The plan includes the latest installment in the mayor's 10-year plan to reduce property taxes by 22 percent. Officials said the city's stabilizing financial picture also allows $26 million in new capital investments, including $5 million in technology to allow police officers to file reports from crime scenes and their supervisors to better manage overtime costs.


"The budget ... means savings to the average homeowner on their tax bill, and we're not done," Rawlings-Blake said in an interview.

The spending plan, for the fiscal year that begins July 1, includes an added $2 million to encourage home ownership, $4 million more for street repairs and $3 million more for recreation and parks, including a skate park in Hampden and upgrades to the Herring Run Park trail, officials said.

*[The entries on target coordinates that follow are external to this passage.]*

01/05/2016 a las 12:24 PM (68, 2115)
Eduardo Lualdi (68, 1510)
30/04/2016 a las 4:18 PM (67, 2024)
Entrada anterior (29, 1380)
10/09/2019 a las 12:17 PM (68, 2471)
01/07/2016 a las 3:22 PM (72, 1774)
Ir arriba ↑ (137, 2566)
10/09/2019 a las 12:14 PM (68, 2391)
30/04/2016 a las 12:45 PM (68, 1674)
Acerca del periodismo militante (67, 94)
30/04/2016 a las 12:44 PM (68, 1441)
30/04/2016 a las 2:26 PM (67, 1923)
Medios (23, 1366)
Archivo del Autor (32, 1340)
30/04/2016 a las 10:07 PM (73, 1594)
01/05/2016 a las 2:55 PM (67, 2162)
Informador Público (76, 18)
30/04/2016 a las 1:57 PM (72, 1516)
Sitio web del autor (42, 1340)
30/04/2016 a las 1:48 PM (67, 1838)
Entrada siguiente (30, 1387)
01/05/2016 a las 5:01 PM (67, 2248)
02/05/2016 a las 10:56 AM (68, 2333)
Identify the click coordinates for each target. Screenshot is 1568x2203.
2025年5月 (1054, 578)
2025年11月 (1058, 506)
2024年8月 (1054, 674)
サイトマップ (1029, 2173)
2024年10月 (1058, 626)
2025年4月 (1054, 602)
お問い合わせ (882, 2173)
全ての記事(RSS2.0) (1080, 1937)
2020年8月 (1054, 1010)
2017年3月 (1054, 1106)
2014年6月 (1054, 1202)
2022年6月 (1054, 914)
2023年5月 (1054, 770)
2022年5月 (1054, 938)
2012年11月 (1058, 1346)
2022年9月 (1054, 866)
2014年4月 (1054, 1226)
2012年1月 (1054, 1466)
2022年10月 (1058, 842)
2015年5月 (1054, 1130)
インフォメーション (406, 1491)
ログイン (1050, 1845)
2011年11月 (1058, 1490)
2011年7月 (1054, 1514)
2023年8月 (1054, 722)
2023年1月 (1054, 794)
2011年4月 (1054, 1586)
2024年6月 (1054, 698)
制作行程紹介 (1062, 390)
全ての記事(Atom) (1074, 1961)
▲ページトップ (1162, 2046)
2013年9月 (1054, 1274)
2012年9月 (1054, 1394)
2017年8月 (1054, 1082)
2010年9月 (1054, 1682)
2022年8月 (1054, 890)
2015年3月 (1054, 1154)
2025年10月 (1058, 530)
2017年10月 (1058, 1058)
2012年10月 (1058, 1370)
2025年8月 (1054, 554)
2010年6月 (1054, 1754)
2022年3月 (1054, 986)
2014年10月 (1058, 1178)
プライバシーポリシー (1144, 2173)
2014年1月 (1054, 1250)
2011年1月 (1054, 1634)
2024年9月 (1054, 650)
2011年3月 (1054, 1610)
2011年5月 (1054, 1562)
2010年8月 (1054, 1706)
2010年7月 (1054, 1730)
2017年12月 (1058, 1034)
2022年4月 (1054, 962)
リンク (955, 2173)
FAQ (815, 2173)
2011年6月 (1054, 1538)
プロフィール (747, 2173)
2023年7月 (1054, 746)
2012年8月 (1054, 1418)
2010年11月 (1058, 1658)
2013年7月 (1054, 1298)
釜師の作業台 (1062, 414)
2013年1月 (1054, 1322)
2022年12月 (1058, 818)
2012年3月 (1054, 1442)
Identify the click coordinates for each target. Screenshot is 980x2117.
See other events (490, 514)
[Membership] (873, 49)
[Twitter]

The budget will go to the City Council, which can make changes before approving it. The proposal drew positive reaction Tuesday from some council members, including Helen Holton, who heads the budget committee. Still, Holton said she is anxious to dig into the details of the plan.

"Thank God there are no more cuts to services — I think we're at the bone," Holton said. "That's refreshing and surprising, given the budget director's continuing mantra of doom and gloom."

Council President Bernard C. "Jack" Young said he is pleased with the mayor's budget priorities, including the cuts to the city's property taxes — which are the highest in the region. But he said he wants to scrutinize the elimination of 23 positions and the proposed reduction in accrued leave for which employees can be paid when they retire.

"There are always negotiations back and forth, and we will come up with something in the middle," Young said of the budget process.

Andrew W. Kleine, the mayor's budget director, said the city is negotiating with union officials to reduce the amount of accrued vacation and personal leave available to some city workers. Some employees can accumulate as many as 192 days; the administration wants to cap leave at 45 days for new workers and for current workers who have not yet accumulated 45 days.

Negotiations over leave are part of the larger efforts to further reduce the long-term deficit, Kleine said.

The proposed property tax cut would effectively drop the rate for an owner-occupied home to $2.13 per $100 of assessed value, a 1.2 percent reduction. A homeowner with a property worth $150,000 and no tax credits would pay $3,195, down $38 from this year.

Kleine said Baltimore has emerged from the recession on firmer financial footing than before the economic downturn, with more money stashed in a rainy day account and the city's long-term shortfall down roughly $300 million from the $750 million projected a few years ago.

"We've been fighting large shortfalls every year," he said. "To be able to fund current services and make progress on reducing the property tax rate, improving our reserves and increasing our capital investment and continuing to make progress on those unfunded liabilities — that's a good budget.

"This budget keeps us on the path toward fiscal sustainability," Kleine said. "Of course, you'd want more money, but with the money we have we're making a lot of responsible choices.